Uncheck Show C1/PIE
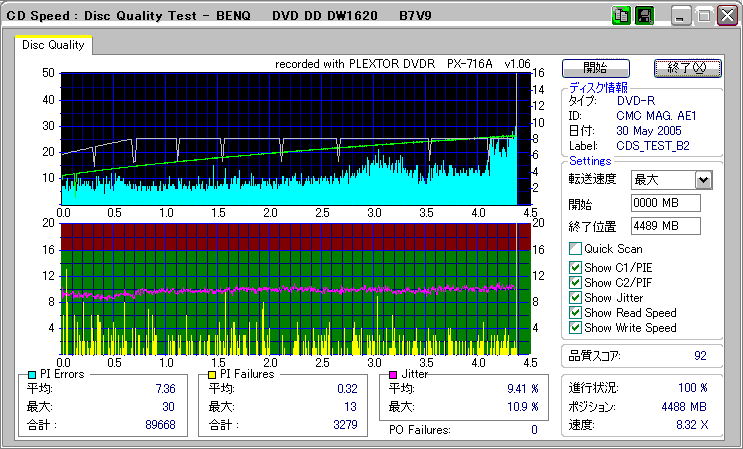Screen dimensions: 743x449 (x=575, y=266)
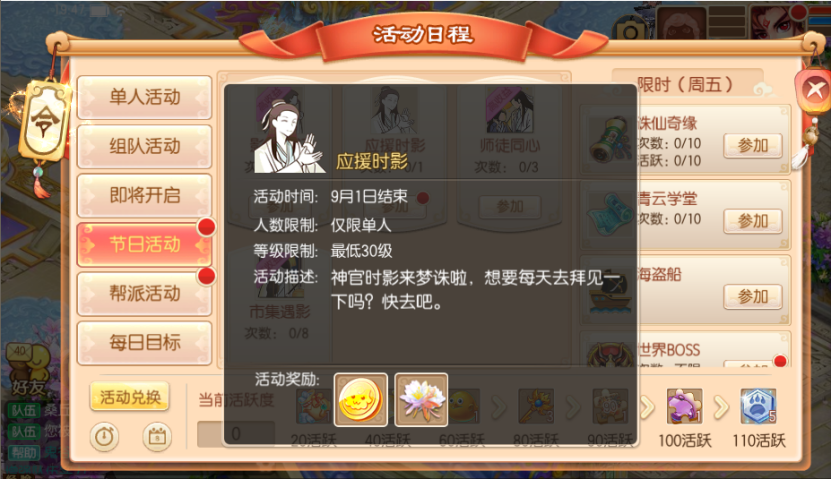
Task: Switch to 单人活动 tab
Action: [144, 97]
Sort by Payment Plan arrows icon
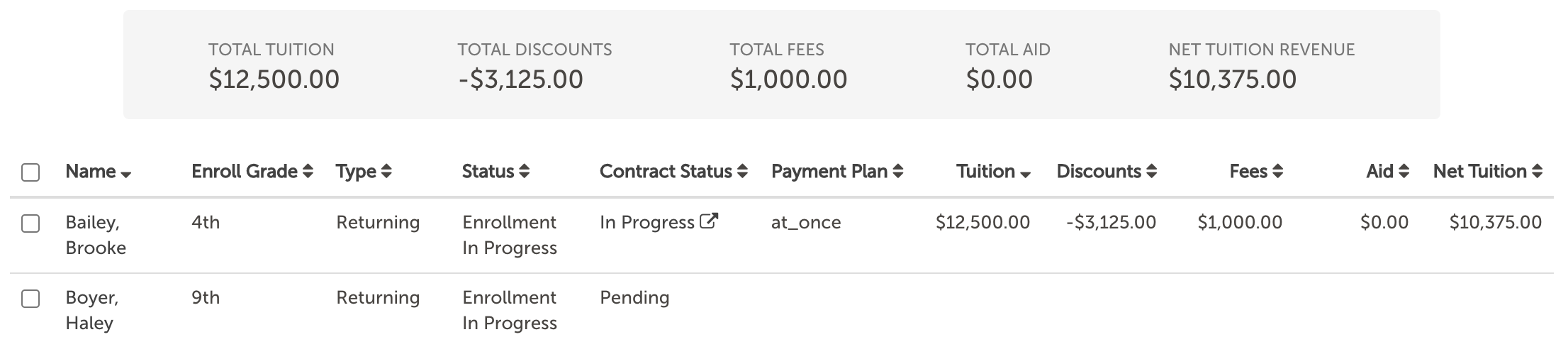1568x359 pixels. 897,171
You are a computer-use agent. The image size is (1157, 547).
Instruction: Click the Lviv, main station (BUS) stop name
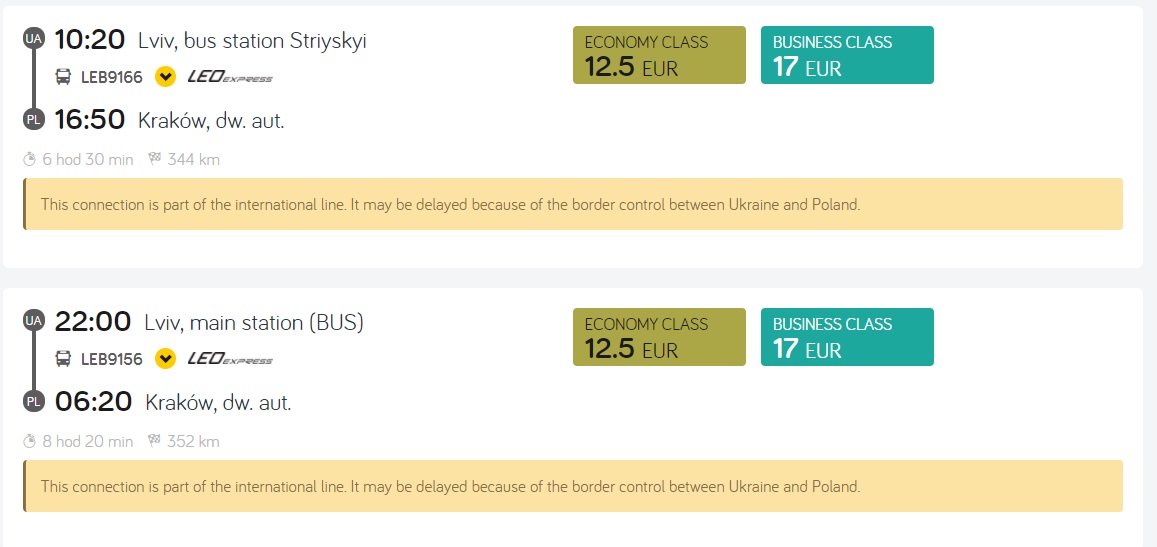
☆ ☆ ☆ ☆ ☆
• [Task requirements] Starting at the line containing "Sort by Payment Plan arrows icon" and continuing through the end of the data, format every line as one string in a JSON list, skipping blank lines. Omit the pictures.

• [Complete response]
[
  "Sort by Payment Plan arrows icon",
  "1568x359 pixels. 897,171",
  "You are a computer-use agent. The image size is (1157, 547).",
  "Instruction: Click the Lviv, main station (BUS) stop name"
]